Улей
Шрифт:
Вот только он не думал, что сможет.
Дальняя внешняя стена комнаты стала размываться. Она была сложена из бетонных блоков, но теперь выглядела так, словно была сделана из дыма. Что-то почти прозрачное и нематериальное. Она вибрировала и светилась, словно подсвеченная каким-то огромным всплеском энергии, и можно было видеть, как выделяется раствор, скрепляющий блоки.
Да, Сент-Оурс хотел убежать, но запнулся, ощущая странное тянущее чувство под ложечкой. Но у него все еще был 22-й калибр, и он собирался его использовать... использовать, когда что-то, что было там, таящее сквозь стену, появилось.
Потому что оно могло.
И затем сделало это.
Оно прошло сквозь стену так же легко, как дым через оконную решетку, нереальное и призрачное, но постепенно обретающее
Сент-Оурс узнал одно из тех существ из Хижины №6, и вид его наполнил его ужасом, чистым и нереальным.

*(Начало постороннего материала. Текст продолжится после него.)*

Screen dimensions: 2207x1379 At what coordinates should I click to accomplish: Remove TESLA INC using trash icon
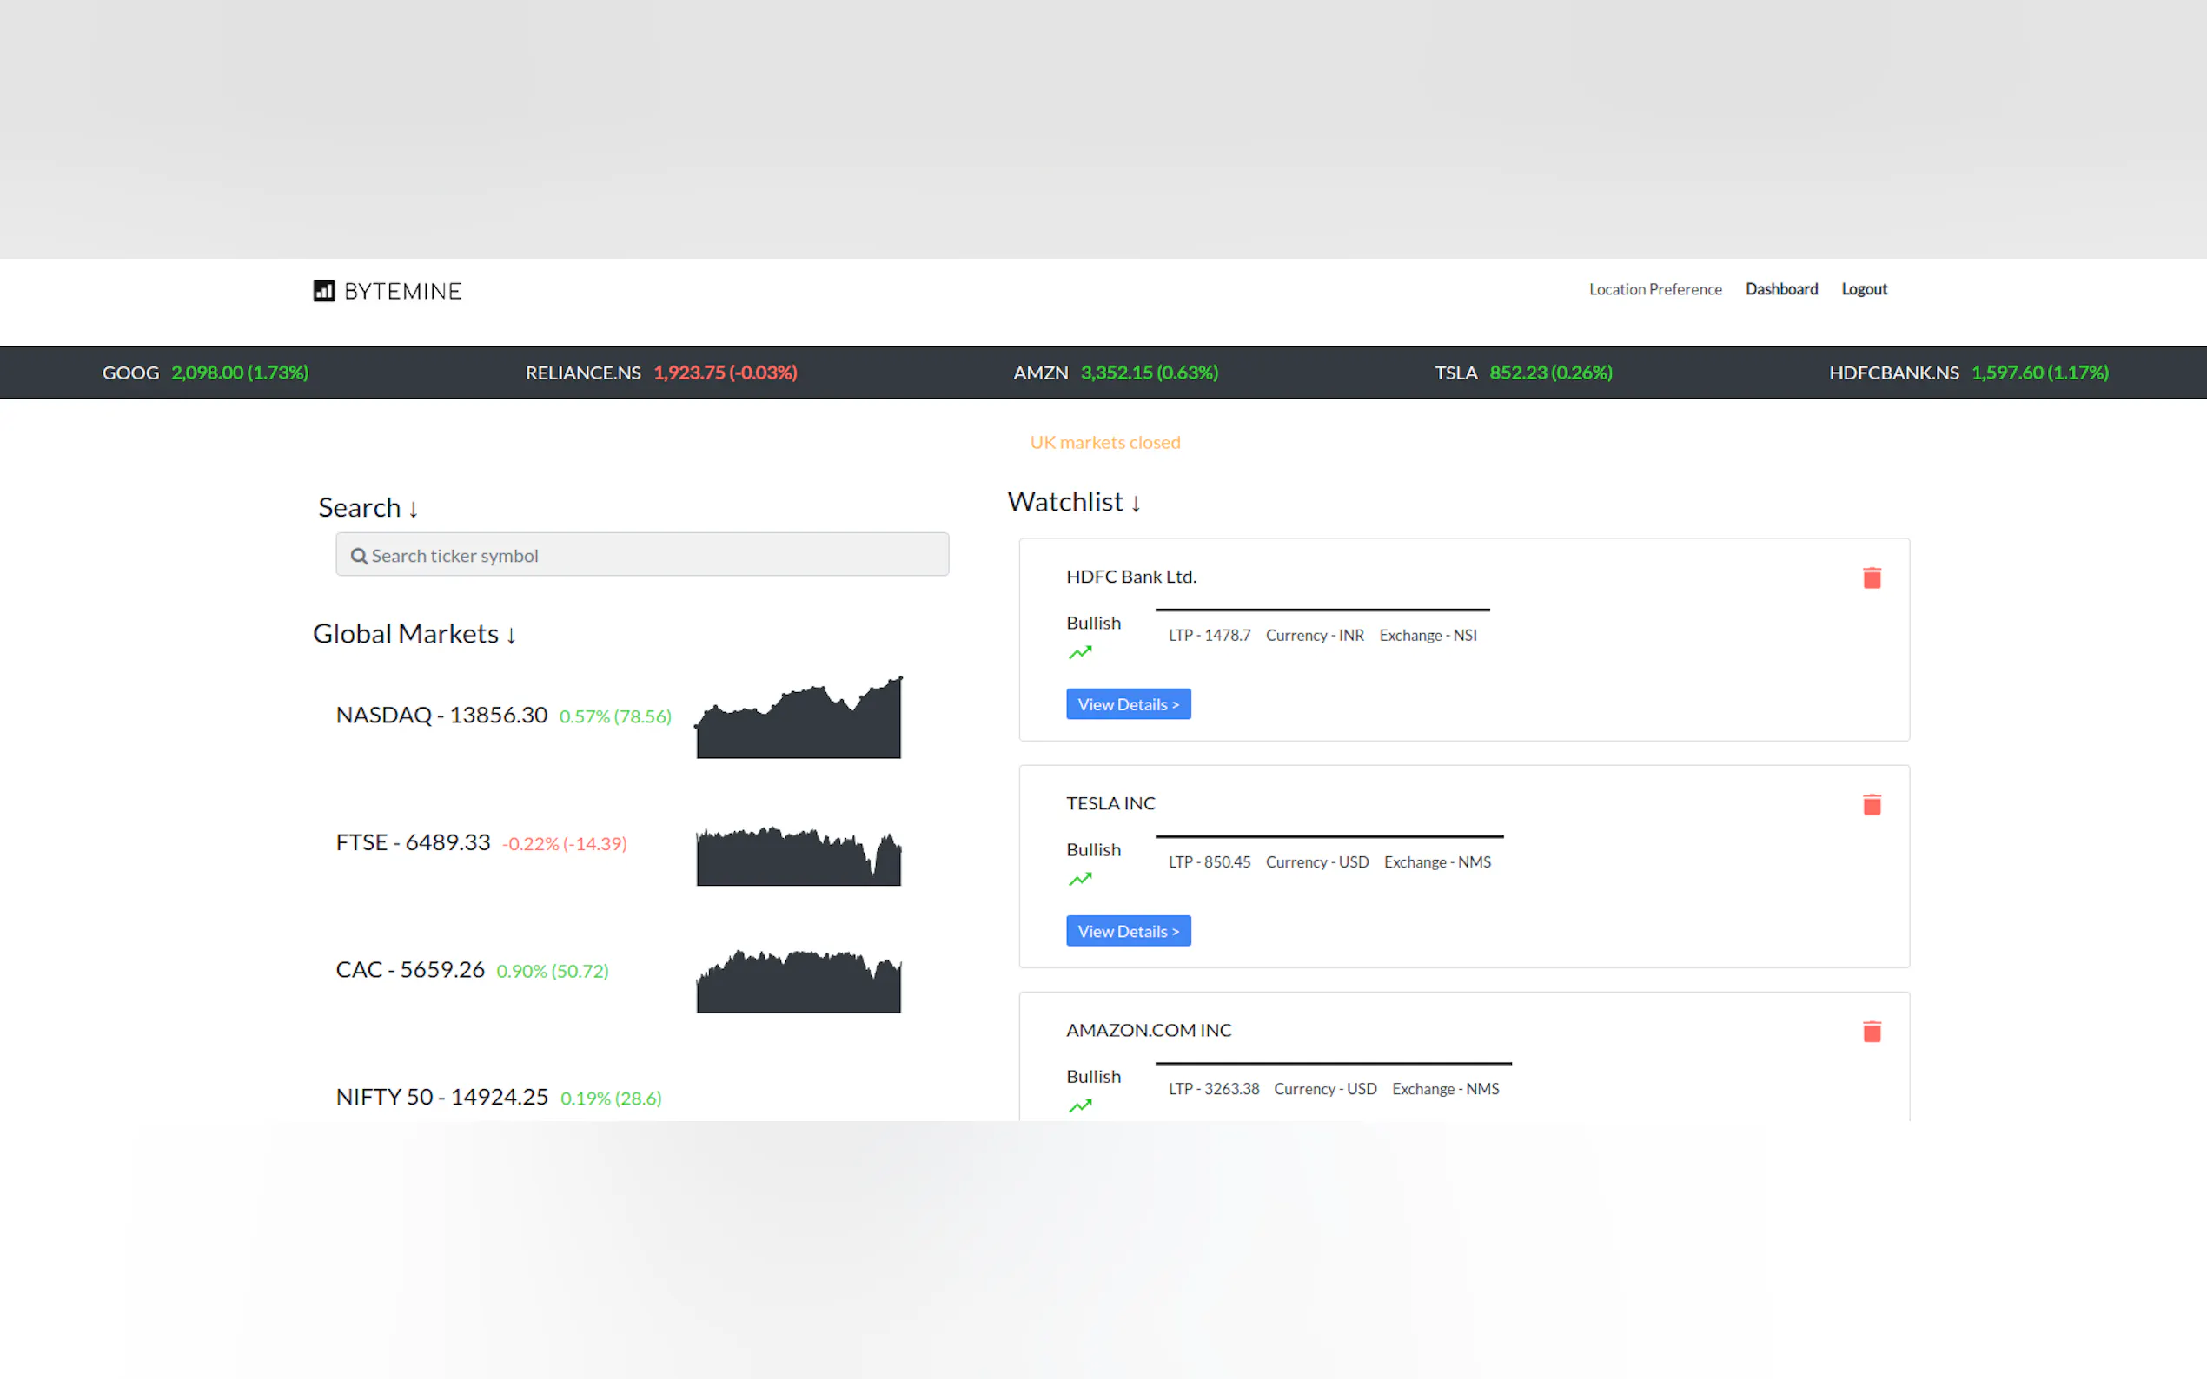1871,804
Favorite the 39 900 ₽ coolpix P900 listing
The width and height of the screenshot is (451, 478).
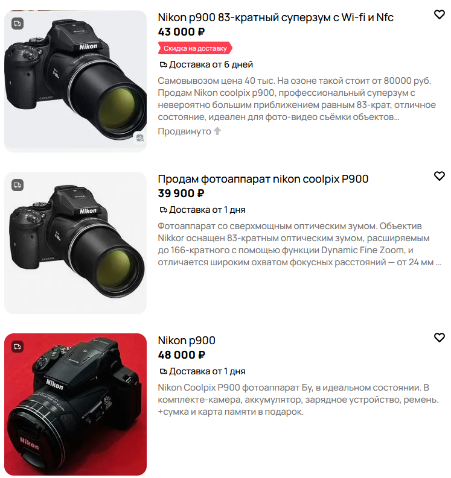click(x=439, y=176)
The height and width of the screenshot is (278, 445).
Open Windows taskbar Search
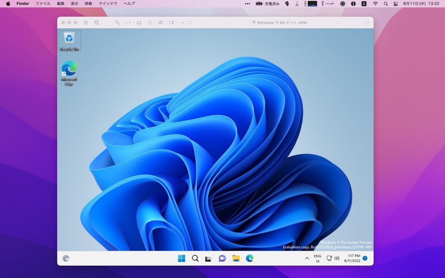coord(195,258)
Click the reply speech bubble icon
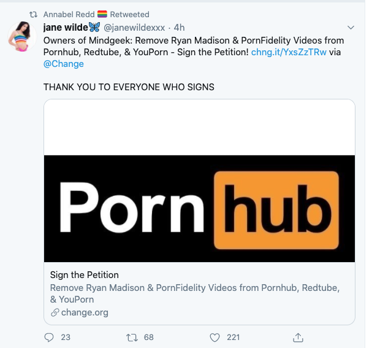The width and height of the screenshot is (372, 348). coord(49,338)
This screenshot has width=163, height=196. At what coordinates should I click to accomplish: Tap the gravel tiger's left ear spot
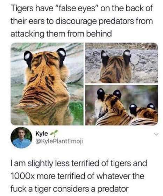click(x=104, y=54)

Было непристойно видеть его в движении, видеть, как он скользит вперед на толстых и мускулистых змееподобных щупальцах, идущих от основания. Он должен был быть медлительным, но двигался с заметной плавностью, грацией и легкостью. Его тело было похоже на продолговатый бочонок, плоть серая, маслянистая и ребристая, а из нижнего квадранта свисали извивающиеся паразитические подии. Когда он приблизился к Сент-Оурсу на расстояние пяти футов, он раскрыл крылья, словно надувая их, распуская их веером, как воротник плащеносной ящерицы[30]. Так звучали бы раскрывающиеся мокрые зонтики.
Сент-Оурс мог видеть черную сеть вен в этих крыльях. Они выглядели мембранными и эластичными. Он попытался закричать и не смог. Он был в ужасе и отвращении, зная, что физически существа там не было и не могло быть, но все же чувствовал его вонь, которая напоминала отравленную тушу, медленно разлагающуюся на жарком пляже.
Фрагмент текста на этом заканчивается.